One of the most advanced features of NEXTSTEP/OPENSTEP is the Digital Librarian. It introduced indexed searches, content search and saved searches back when these abilities were only for enterprise scale systems. And it provided these abilities with a very user friendly interface.

NEXTSTEP originally came with the complete works of Shakespeare, and was set up as demonstration of how the Librarian could be used to find content. NeXT stopped bundling Shakespeare with their operating system after NEXTSTEP 3.3, but I have it installed on my OPENSTEP 4.2 system which is where the following screen shot comes from.

The Librarian can be set to index a folder (and its subfolders) and then saved as a bookshelf. There are a number of preexisting bookshelves on any NEXTSTEP/OPENSTEP system which can be found in /NextLibrary/Bookshelves.

In the shot below I've indexed my directory of NeXTanswers so that I can have quick access to answers when I run across issues on my NeXT system (or when people ask questions).

And as with the Shakespeare results, Librarian can display many of the document within the application itself.

When it comes to content searches, Librarian is set up to search within any of the native file formats of a NeXT system (Rich Text, Plain Text and Postscript). It can also be extended to search in documents of other applications if they include a parsing agent. The method for finding and activating these is covered here (NeXTanswer 1114).
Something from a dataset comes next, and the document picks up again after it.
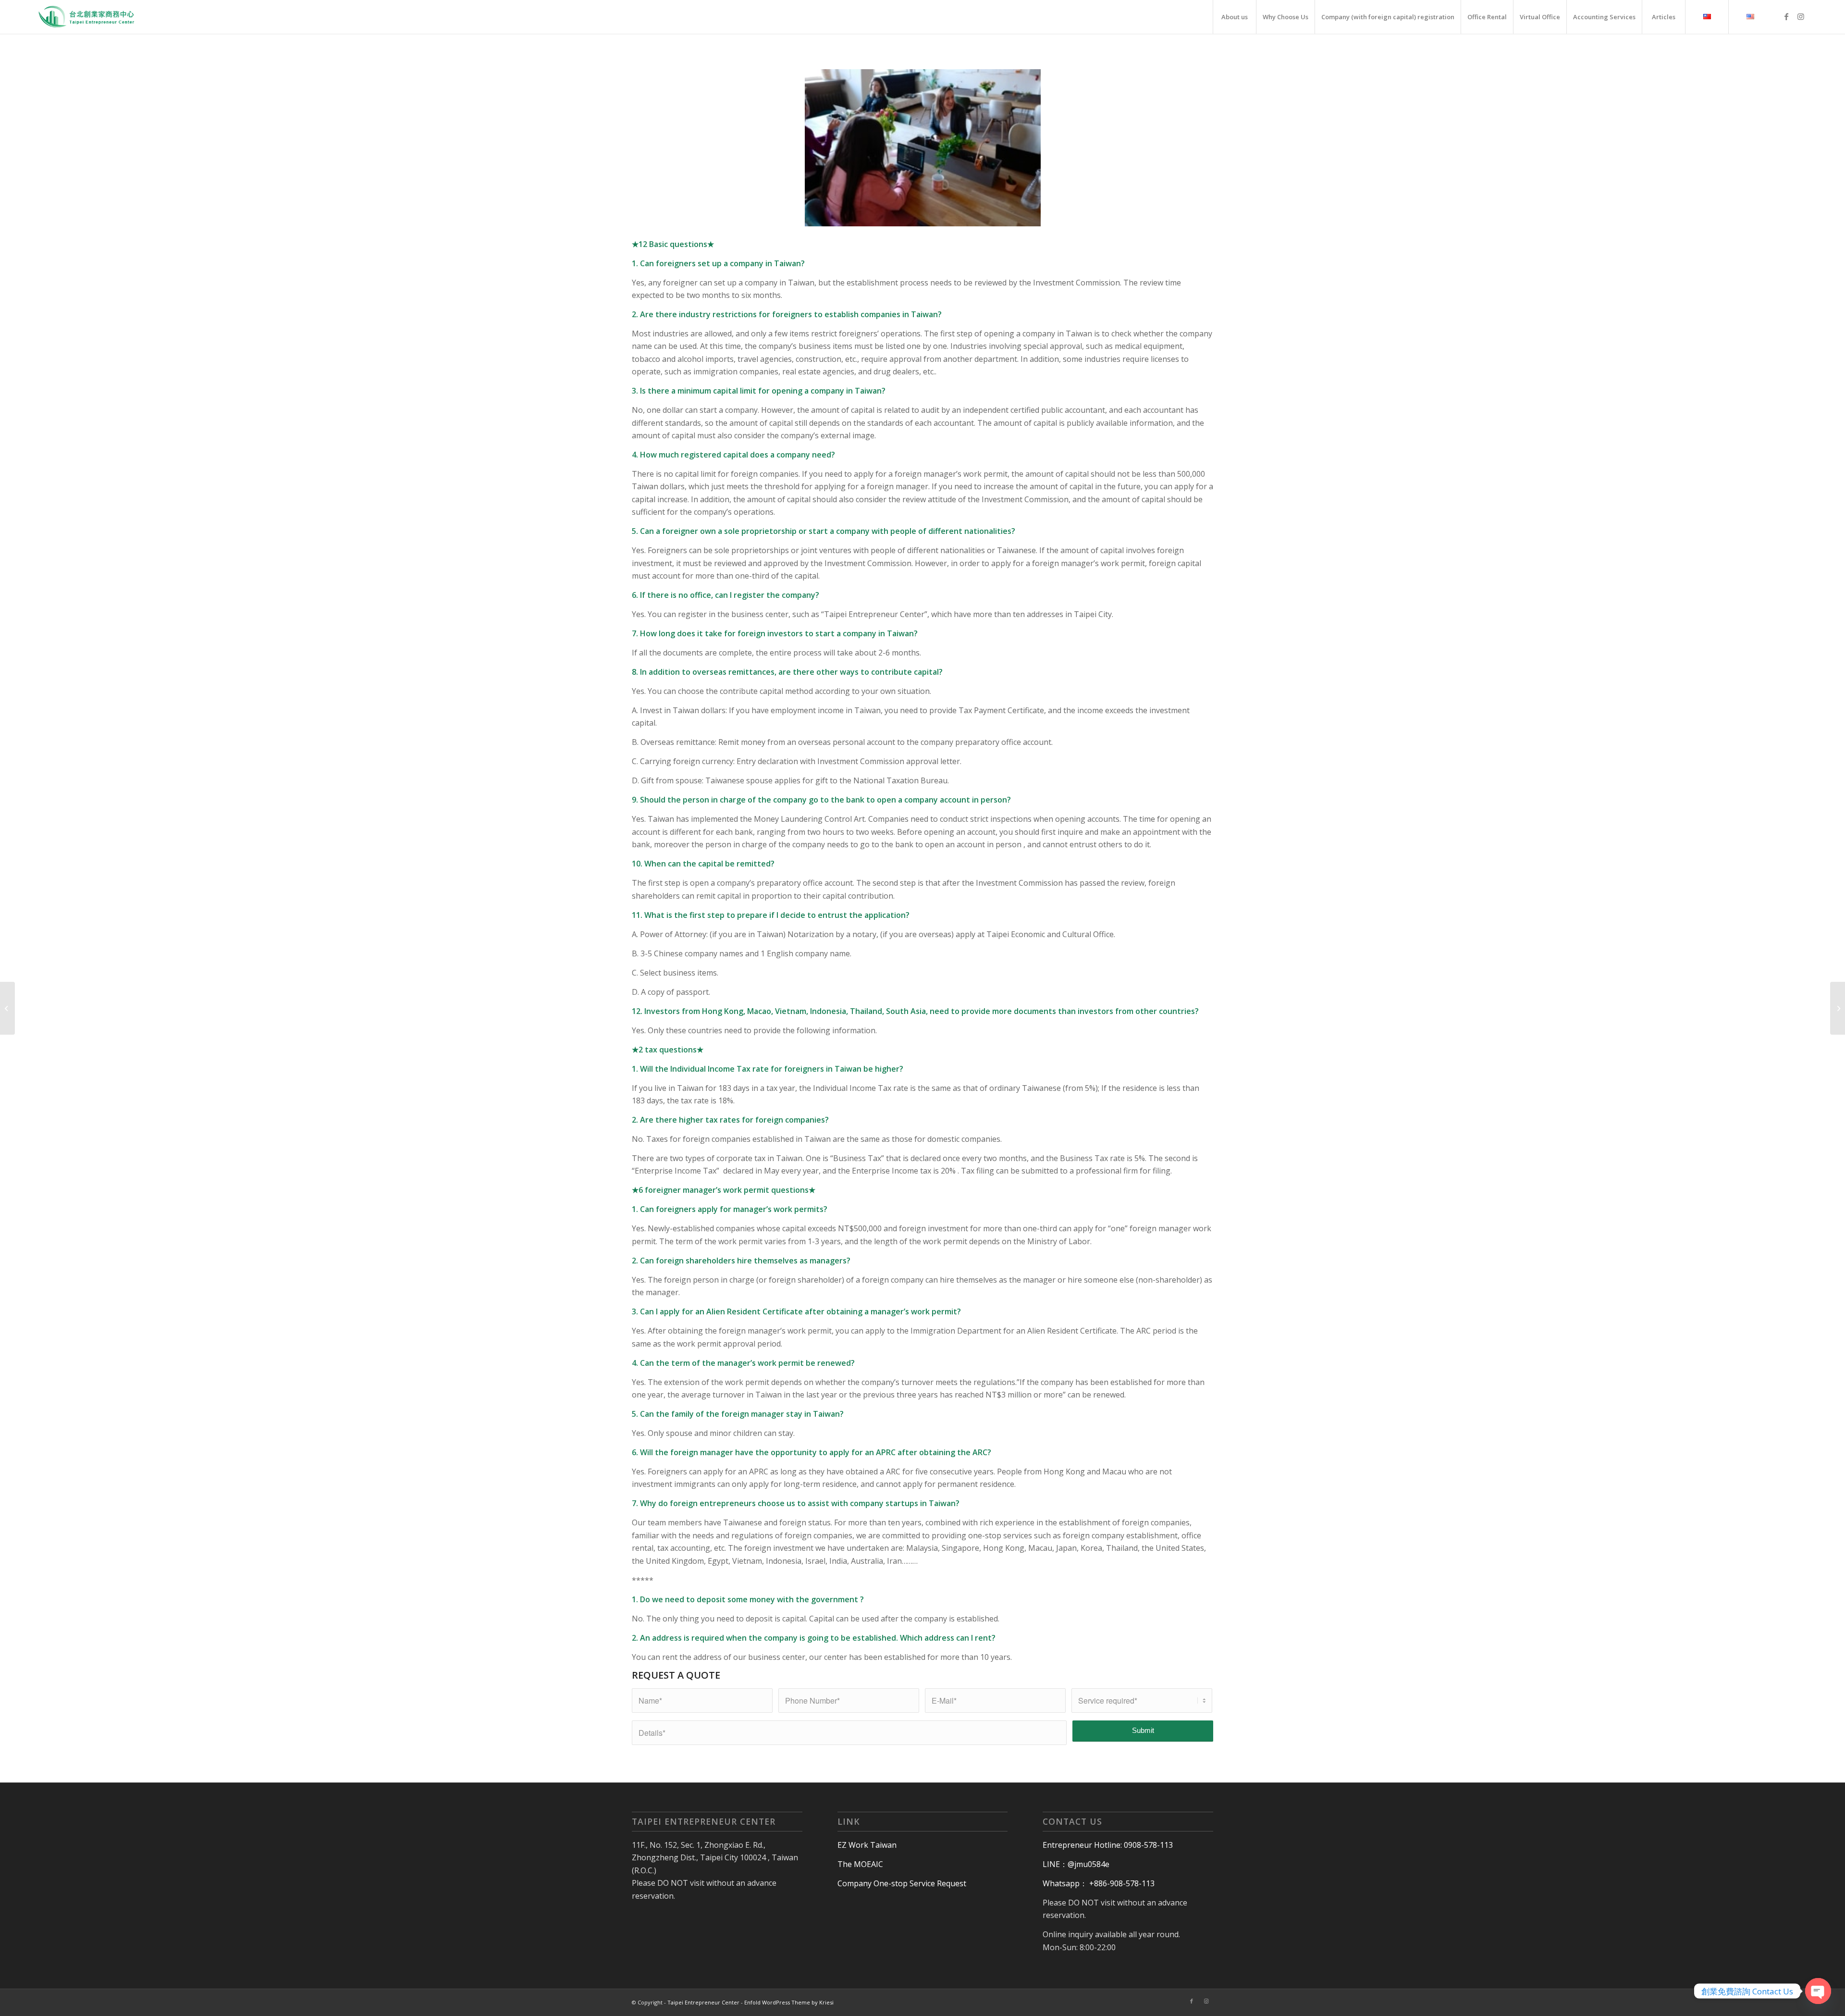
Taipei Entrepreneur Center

The Librarian's inspector provides the ability to index, update an index and even schedule index updates of any of the folders you've created indexes for.

Below is the four views of the inspector, with the second view being the indexing controls mentioned above.
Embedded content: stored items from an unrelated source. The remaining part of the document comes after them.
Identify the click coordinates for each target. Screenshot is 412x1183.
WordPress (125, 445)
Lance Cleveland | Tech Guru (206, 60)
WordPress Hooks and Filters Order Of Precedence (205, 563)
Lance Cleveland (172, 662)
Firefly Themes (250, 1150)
NEXTSTEP and OPENSTEP also come with a bundled dictionary/thesaurus application called Digital Webster. It is a service based application that can be accessed from just about any app via the services menu or a keyboard command. The following image is an example of search result for the word "tiger".
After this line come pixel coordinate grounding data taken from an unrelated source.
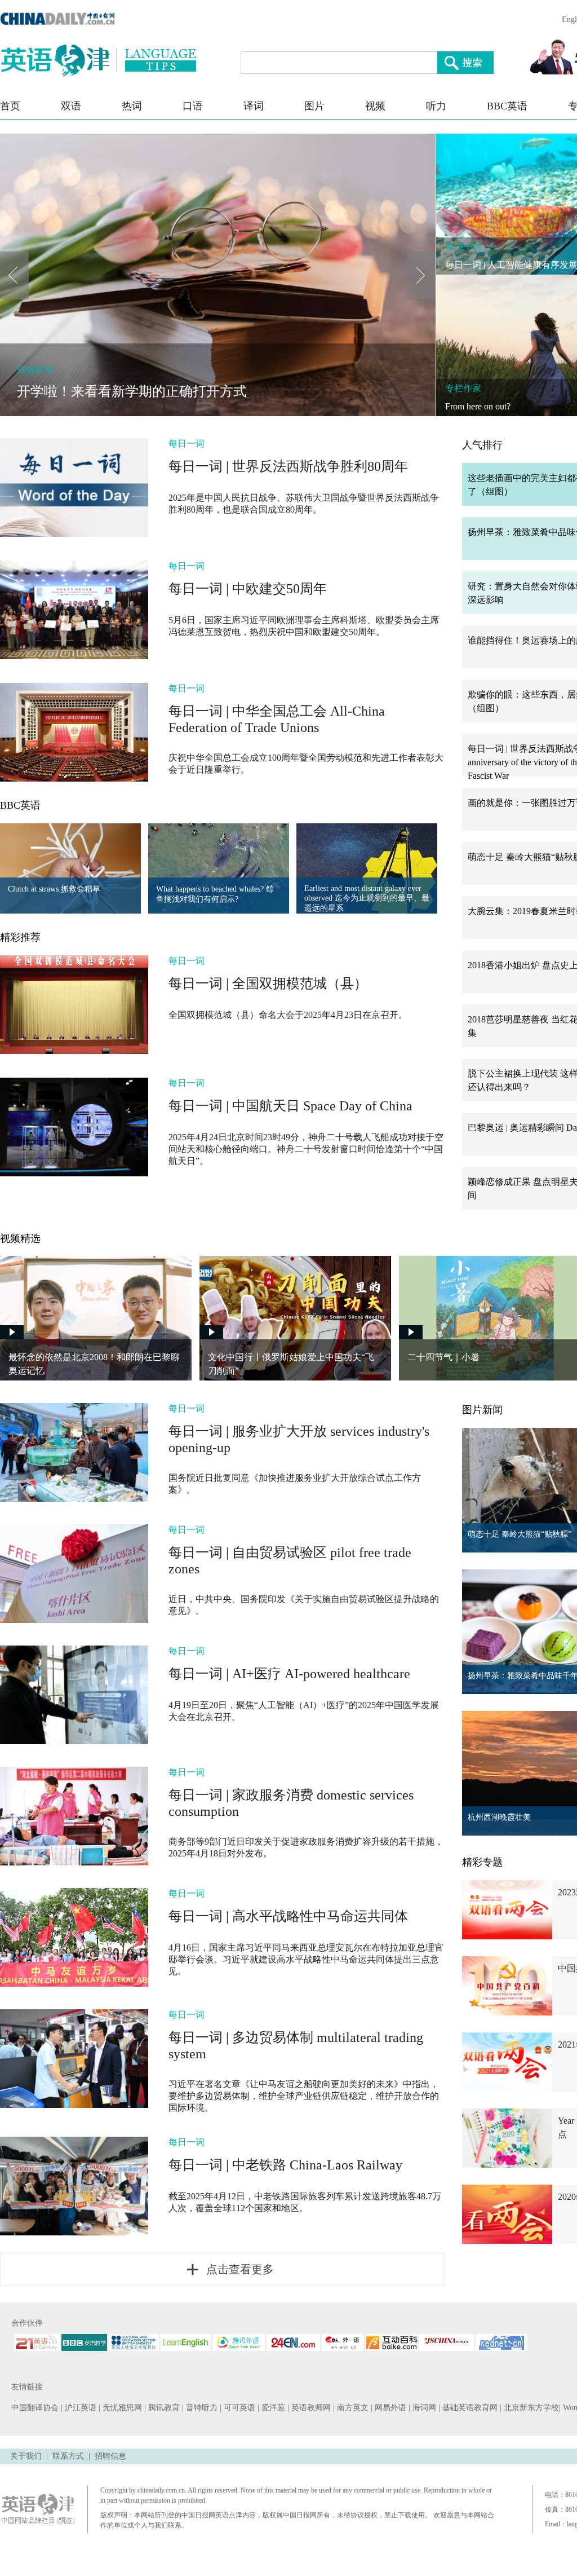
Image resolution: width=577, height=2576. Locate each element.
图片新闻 (482, 1409)
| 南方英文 (352, 2407)
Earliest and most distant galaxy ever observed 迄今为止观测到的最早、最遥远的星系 (366, 898)
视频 (375, 106)
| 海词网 (423, 2407)
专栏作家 (463, 388)
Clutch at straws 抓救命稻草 (54, 889)
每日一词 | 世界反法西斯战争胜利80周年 (288, 466)
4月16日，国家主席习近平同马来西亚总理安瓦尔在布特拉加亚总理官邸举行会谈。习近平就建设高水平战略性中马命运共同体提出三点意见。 (305, 1959)
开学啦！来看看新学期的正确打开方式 (132, 391)
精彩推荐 (20, 937)
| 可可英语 (239, 2407)
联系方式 (68, 2456)
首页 (10, 106)
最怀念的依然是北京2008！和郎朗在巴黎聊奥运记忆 (94, 1363)
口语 (193, 106)
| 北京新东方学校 (529, 2407)
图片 (314, 106)
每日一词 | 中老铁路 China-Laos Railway (285, 2165)
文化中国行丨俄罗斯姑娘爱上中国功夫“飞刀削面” (291, 1363)
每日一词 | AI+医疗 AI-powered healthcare (289, 1673)
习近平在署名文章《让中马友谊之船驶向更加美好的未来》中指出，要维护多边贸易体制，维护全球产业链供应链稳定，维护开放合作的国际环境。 (303, 2095)
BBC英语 (507, 106)
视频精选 (20, 1238)
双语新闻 (35, 370)
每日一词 (463, 247)
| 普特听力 (201, 2407)
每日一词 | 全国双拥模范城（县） (267, 983)
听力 (436, 106)
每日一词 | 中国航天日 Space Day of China (290, 1106)
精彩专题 (482, 1862)
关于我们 (26, 2456)
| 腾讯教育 (163, 2407)
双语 (71, 106)
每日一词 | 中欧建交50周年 (247, 588)
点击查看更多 (240, 2269)
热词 (132, 106)
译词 (253, 106)
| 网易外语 (390, 2407)
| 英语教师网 (310, 2407)
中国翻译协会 (36, 2407)
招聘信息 (110, 2456)
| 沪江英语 (80, 2407)
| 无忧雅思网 (121, 2407)
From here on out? (478, 406)
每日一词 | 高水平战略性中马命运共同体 (288, 1916)
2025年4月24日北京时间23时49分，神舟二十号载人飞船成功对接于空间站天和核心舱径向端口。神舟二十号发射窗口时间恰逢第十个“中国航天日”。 (305, 1149)
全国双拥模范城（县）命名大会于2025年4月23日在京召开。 (287, 1015)
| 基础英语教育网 (469, 2407)
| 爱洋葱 (272, 2407)
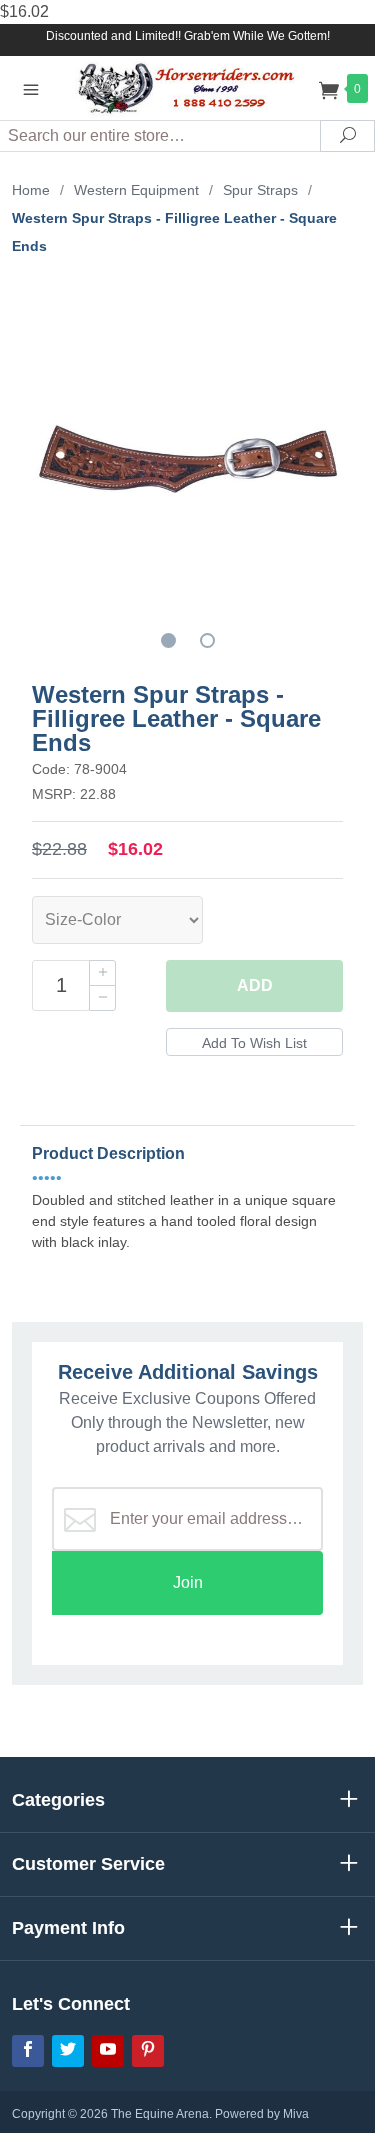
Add (255, 985)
It should be noted that images are optional and some people opt not to install the Webster images during the installation of NEXTSTEP/OPENSTEP if they are installing on a small disk. The images can still be added later by installing the Webster images package on the original installation CD.

Like the Shakespeare collection, the Quotations app and it's data wasn't included on later versions of NEXTSTEP/OPENSTEP. The shot of Quotations below was taken on my OPENSTEP 4.2 system, but the application itself and it's data came from my NEXTSTEP 3.1 installation CD.

All of these search abilities were originally added to NeXT's operating system to provide functionality NeXT thought that their users would need. As NeXT changed it's focus from education users to business/enterprise users, the bundles reflected the needs of the target audience (which was most likely why the Quotations and Shakespeare collection were dropped over time).

Oddly, even though both Webster and Librarian were very popular, they were dropped by Apple in Rhapsody and Mac OS X. Third party developers attempted to fill the need for these apps with applications like
OmniDictionary (Rhapsody, Mac OS X), OmniLibrarian (Rhapsody), MTLibrarian (Rhapsody, Mac OS X) and Nisus Thesaurus (Mac OS X).

Apple did return much of the functionality Librarian and Webster in Mac OS X v10.4 with Spotlight and Dictionary (I believe that OmniLibrarian and Nisus Thesaurus have actually improved on the original Webster model while Dictionary seem to only picked up where Webster left off, as OmniDictionary and Nisus Thesaurus are free, I still highly recommend them even on 10.4 systems).